Завтра с её лица исчезнет маска добродушия, которую она миллион раз уже с трудом натягивала на себя, входя в свой отдел. Ей уже не надо будет быть послушным роботом, она просто завтра забудет все эти лица, и никогда больше о них не вспомнит.
- Нет! Не завтра -- сегодня она сбросит её с себя в угол около выхода раз и навсегда! Завтра среда -- мой день! Мой астрономический день, подвластный только Меркурию!
Завтра с раннего утра она на неделю отключит оба своих телефона! Она никого не хочет видеть и слышать! Она будет одна!
Она уже не первый год готовилась к этому дню. Запасов еды себе приготовила, и кофе, и сахару, и муки, и сухофруктов, и варений с компотами. И одежда у ней новенькая, и обувь. Все свои личные бумаги, что сошли с компьютера на прошлой неделе ещё унесла домой -- телефоны всех родных, знакомых, подружек, все службы городские, Биоритмологию на год по фазам Луны, активность органов в течение месяца и в течение суток, бумаги для принтера три пачки на всякий случай, ручек, фломастеры, скоросшивателей, дырокол. Скопировала своё личное дело с карточкой по кадрам на всякий случай.

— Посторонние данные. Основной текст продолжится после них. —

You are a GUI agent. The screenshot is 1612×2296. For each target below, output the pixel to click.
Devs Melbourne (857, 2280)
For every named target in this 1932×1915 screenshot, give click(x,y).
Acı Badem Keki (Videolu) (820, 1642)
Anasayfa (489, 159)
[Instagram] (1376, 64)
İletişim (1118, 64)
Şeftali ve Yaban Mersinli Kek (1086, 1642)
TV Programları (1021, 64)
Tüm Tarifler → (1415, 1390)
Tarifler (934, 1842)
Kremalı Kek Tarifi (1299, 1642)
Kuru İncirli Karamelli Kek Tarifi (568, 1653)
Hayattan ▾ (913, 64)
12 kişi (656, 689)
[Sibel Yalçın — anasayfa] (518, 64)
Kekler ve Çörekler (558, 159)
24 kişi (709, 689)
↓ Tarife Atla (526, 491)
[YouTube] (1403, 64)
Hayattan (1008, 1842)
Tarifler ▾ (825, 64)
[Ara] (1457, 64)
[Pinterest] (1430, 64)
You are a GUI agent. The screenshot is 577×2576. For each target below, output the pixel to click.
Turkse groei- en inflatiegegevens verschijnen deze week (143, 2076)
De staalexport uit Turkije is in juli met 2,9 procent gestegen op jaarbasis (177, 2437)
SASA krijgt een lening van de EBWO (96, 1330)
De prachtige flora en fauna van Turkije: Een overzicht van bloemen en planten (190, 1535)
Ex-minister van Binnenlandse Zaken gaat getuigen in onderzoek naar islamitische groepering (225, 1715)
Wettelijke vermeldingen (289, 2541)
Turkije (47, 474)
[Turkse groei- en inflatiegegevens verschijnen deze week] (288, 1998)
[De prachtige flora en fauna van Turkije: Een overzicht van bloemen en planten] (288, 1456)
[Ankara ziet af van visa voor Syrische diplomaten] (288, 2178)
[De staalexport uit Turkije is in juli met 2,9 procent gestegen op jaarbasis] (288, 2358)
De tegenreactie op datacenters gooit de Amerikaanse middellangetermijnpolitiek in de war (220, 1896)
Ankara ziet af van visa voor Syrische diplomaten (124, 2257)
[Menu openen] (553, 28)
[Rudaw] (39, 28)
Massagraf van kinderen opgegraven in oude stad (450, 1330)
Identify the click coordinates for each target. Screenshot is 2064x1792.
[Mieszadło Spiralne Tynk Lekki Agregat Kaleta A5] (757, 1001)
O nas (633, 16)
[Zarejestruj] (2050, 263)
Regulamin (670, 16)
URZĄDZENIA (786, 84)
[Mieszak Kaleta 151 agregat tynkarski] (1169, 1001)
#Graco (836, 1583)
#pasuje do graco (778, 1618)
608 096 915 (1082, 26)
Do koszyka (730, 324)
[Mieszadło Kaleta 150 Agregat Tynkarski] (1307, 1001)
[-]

В половине пятого вошла к директрисе со своими бумагами. У той уже около часа толпились товарки с косметикой. Слава Богу, торговля кончалась. Она положила перед ней папку с бумагами на подпись и с поступившей по компьютеру почтой, а наверх -- своё заявление с приказом на увольнение в связи с выходом на пенсию.
- Как так! Алёна Викторовна! Почему вдруг? - Подняла та глаза от бумаг.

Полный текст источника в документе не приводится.